Meet Humatics, the startup helping humans and robots play nice

by Justine Hofherr
March 12, 2018
humatics
Humatics is revolutionizing how people and machines locate, navigate and collaborate with its high-precision micro-location system and analytics software,”Photo via Humatics

Some of the tasks robots can now manage include sorting and delivering packages, completing household chores, performing medical operations and driving cars.

Humatics, a Cambridge-based startup, is one company working to ensure robots are safe as they go about these tasks — and the company recently acquired 5D Robotics and its subsidiary, Time Domain, to get even better at doing so.

For the unfamiliar, Humatics makes radio-frequency (RF) sensors that measure the positions of objects in three-dimensional space with “unprecedented,” millimeter-scale precision at up to 30-meter ranges. 5D Robotics and Time Domain make RF systems that locate objects with centimeter-scale precision at up to 500-meter ranges.

Together, the newly combined company will offer products that measure position with precisions that could transform industries like autonomous vehicles, smart cities, next-generation construction and more.

The company will look to work with leading auto manufacturers and municipalities to explore the impact of this technology for autonomous vehicles and smart cities."

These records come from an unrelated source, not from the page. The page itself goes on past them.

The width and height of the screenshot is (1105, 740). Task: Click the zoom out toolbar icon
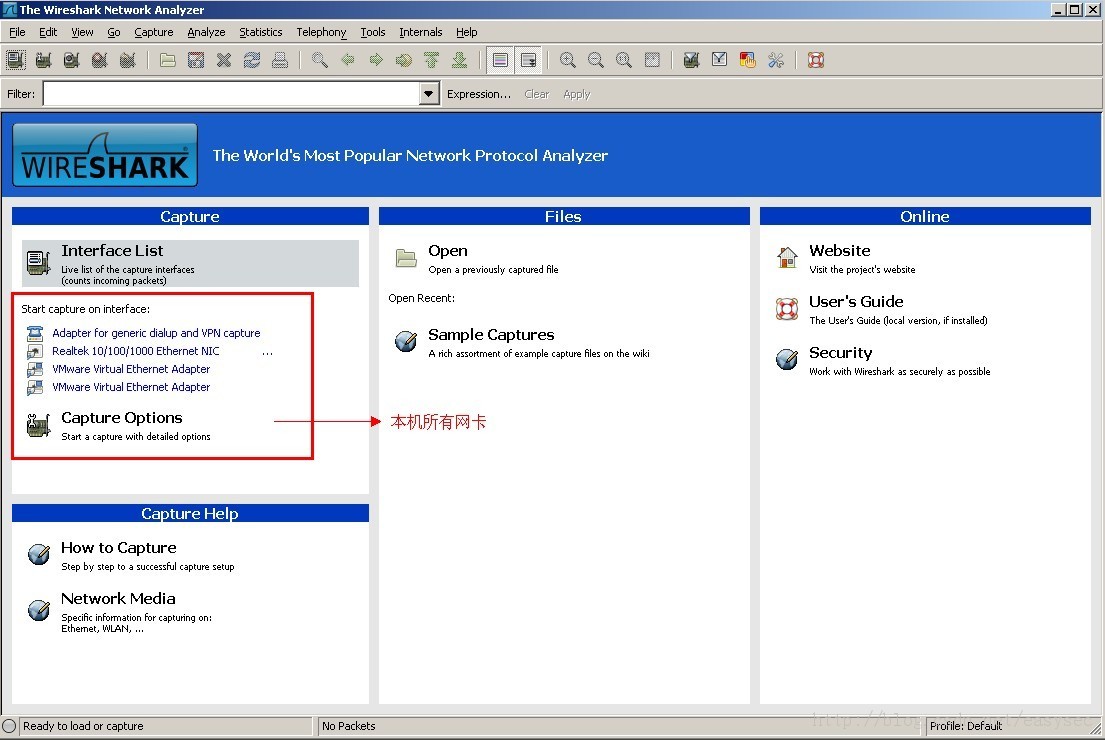(595, 60)
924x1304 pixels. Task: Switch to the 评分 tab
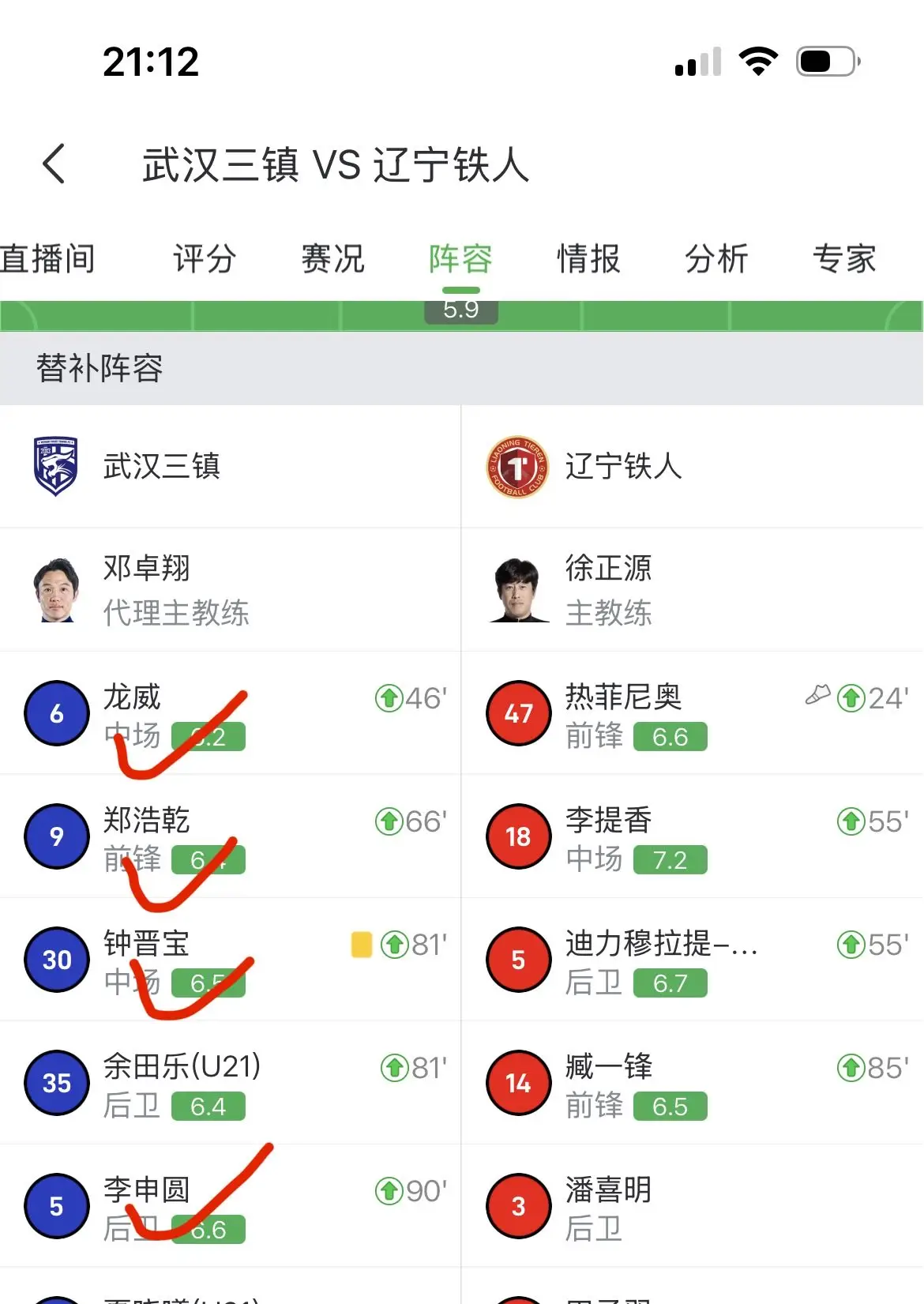(x=205, y=259)
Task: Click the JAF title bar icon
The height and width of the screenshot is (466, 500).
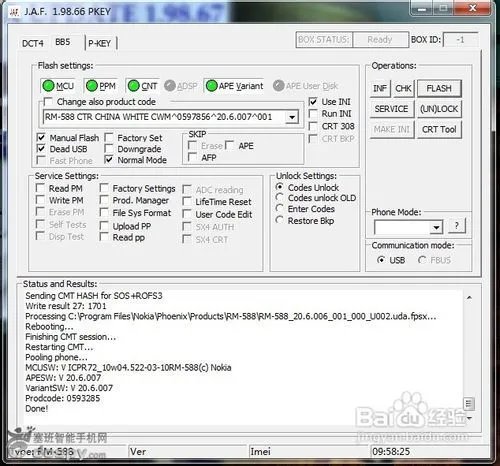Action: (14, 12)
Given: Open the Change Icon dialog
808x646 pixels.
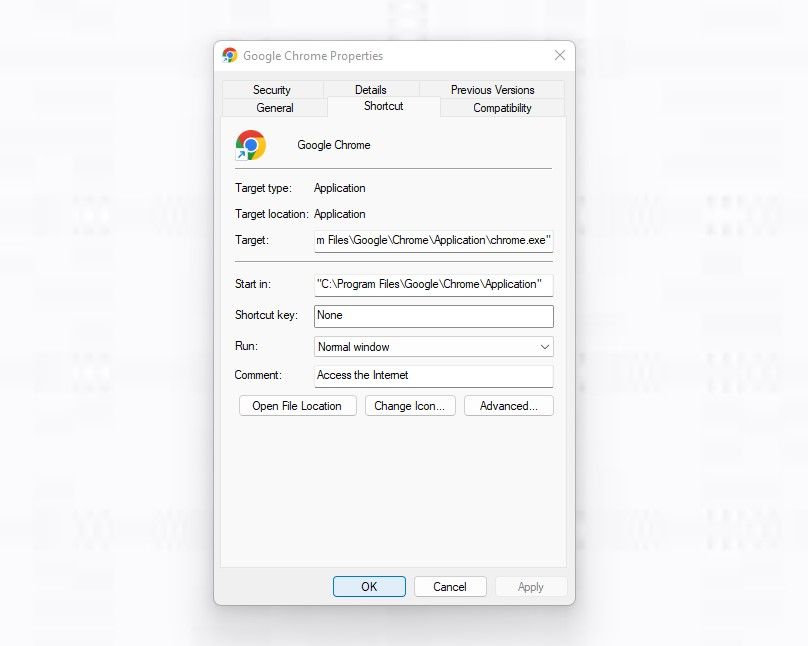Looking at the screenshot, I should pos(410,406).
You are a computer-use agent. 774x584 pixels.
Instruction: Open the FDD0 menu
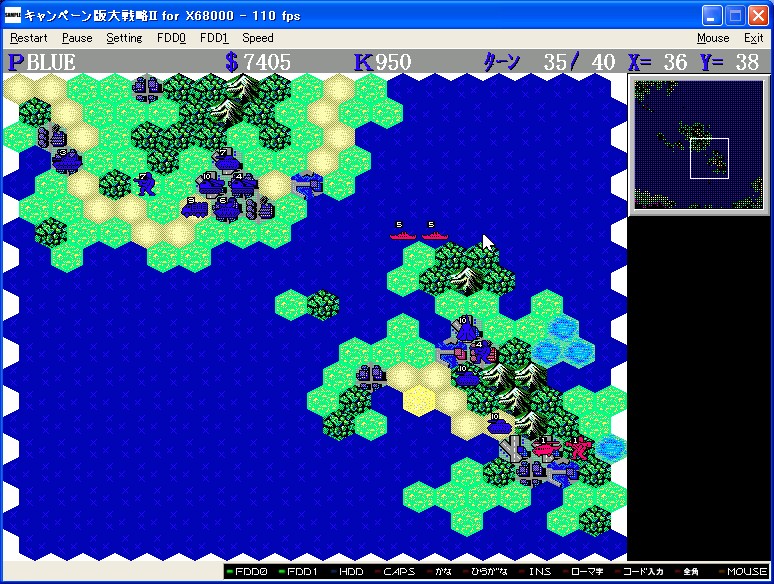coord(171,38)
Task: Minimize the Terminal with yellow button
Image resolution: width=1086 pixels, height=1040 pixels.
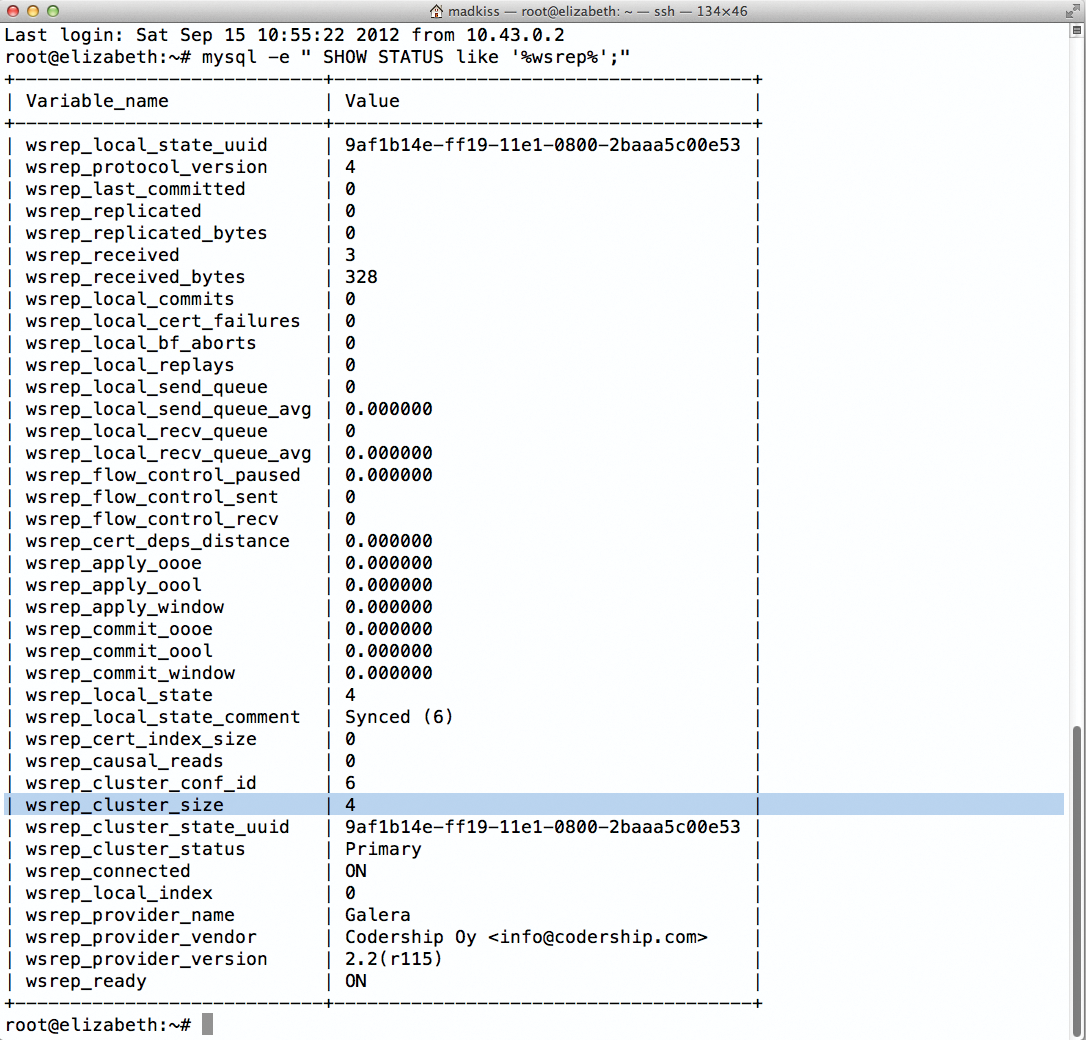Action: coord(33,11)
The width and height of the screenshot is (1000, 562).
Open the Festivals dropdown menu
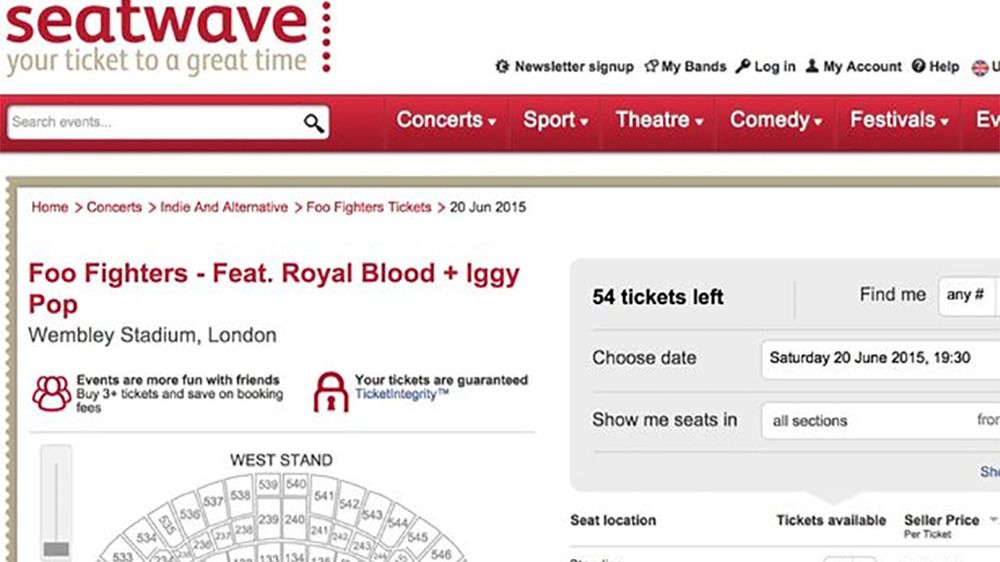coord(899,120)
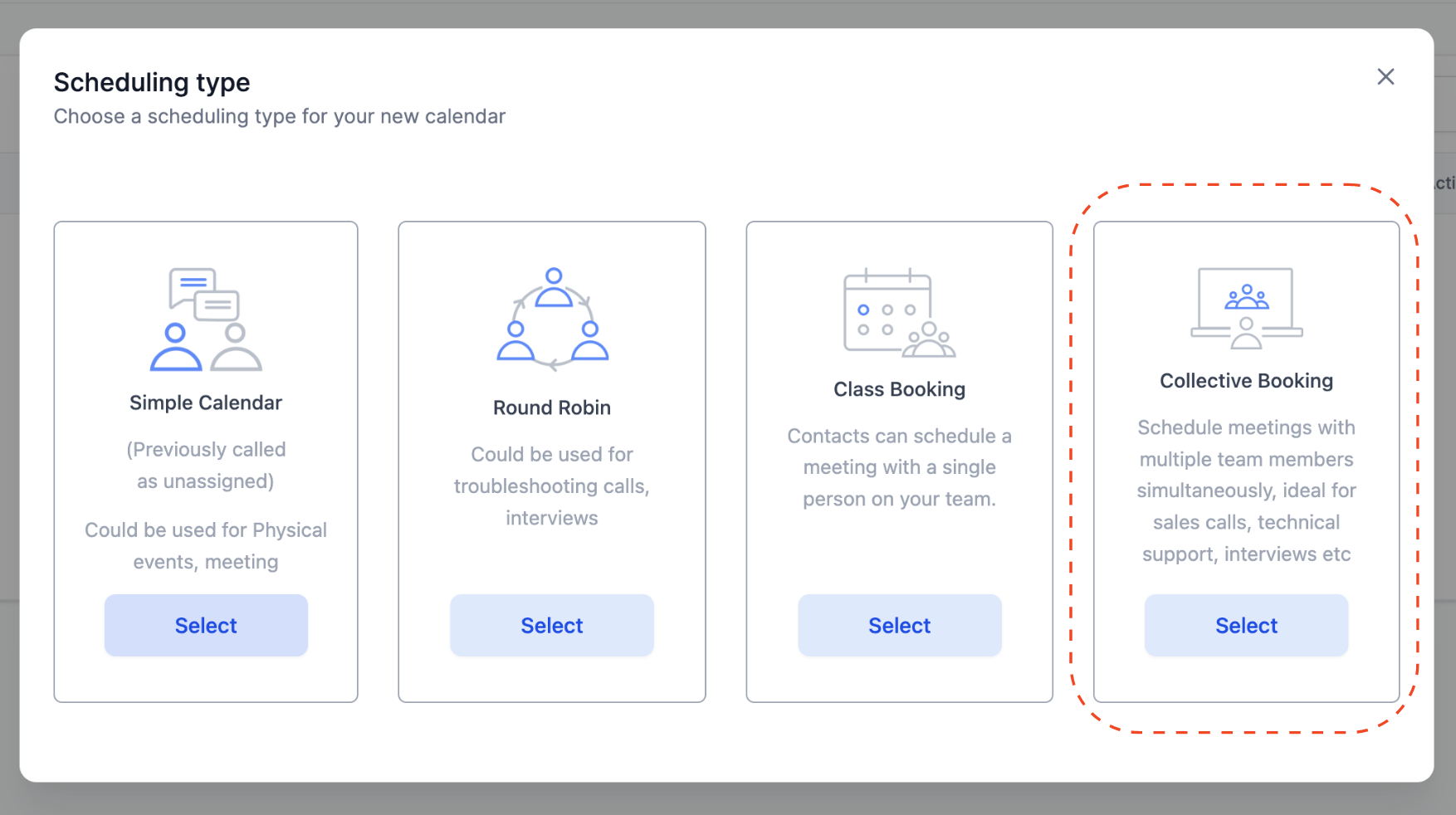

“In a year from now, we expect to have had our centimeter-scale sensors and software solutions being used in the market and will have just started shipping our millimeter-scale capabilities,” said David Mindell, Humatics CEO and founder. “The company will look to work with leading auto manufacturers and municipalities to explore the impact of this technology for autonomous vehicles and smart cities in addition to helping robots and humans more safely interact in a factory setting.”

Founded in 2015 by Mindell, an MIT professor, and Gary Cohen, a technology industry veteran, Humatics was created to “locate people, places and things in an increasingly connected world,” Mindell said.

Today’s GPS satellites and radio-based local area positioning technologies have limited precision, with uncertainties ranging from many centimeters to several meters, Mindell explained. And camera-based systems are expensive and often sensitive to lighting conditions.

But a single Humatics system uses radio-frequency technology to pinpoint multiple, moving transponder targets at ranges up to thirty meters, outperforming existing systems at a fraction of the cost.

Using multiple Humatics products allows the systems to network together to provide broader positioning coverage — from factory work cells, to entire distribution centers.

Humatics is revolutionizing how people and machines locate, navigate and collaborate.”

“Humatics is revolutionizing how people and machines locate, navigate and collaborate with its high-precision micro-location system and analytics software,” Mindell said. “We envision a world full of highly precise, local, navigational interactions that open a host of new applications and data related to people, places and things.”

In 2018, Mindell said his biggest goal for the company is to establish Humatics as the foundational leader in positioning technology, specifically micro-location, to increase collaboration between humans and robots.

Currently, the company is piloting its Spatial Intelligence Platform with industrial automation and manufacturing partners where millimeter-scale precision can improve safety, efficiency and productivity.

“We are also in discussions with leading auto manufacturers and municipalities to explore the impact of this technology for autonomous vehicles and smart cities,” Mindell said. “Our plan is to continue to expand our customer and product base throughout the rest of 2018.”

After the acquisition, Humatics employs a total of 48 employees. They are hiring for a senior electrical engineer, senior manufacturing engineer, senior product manager, machine learning engineer and other hardware and software system engineers.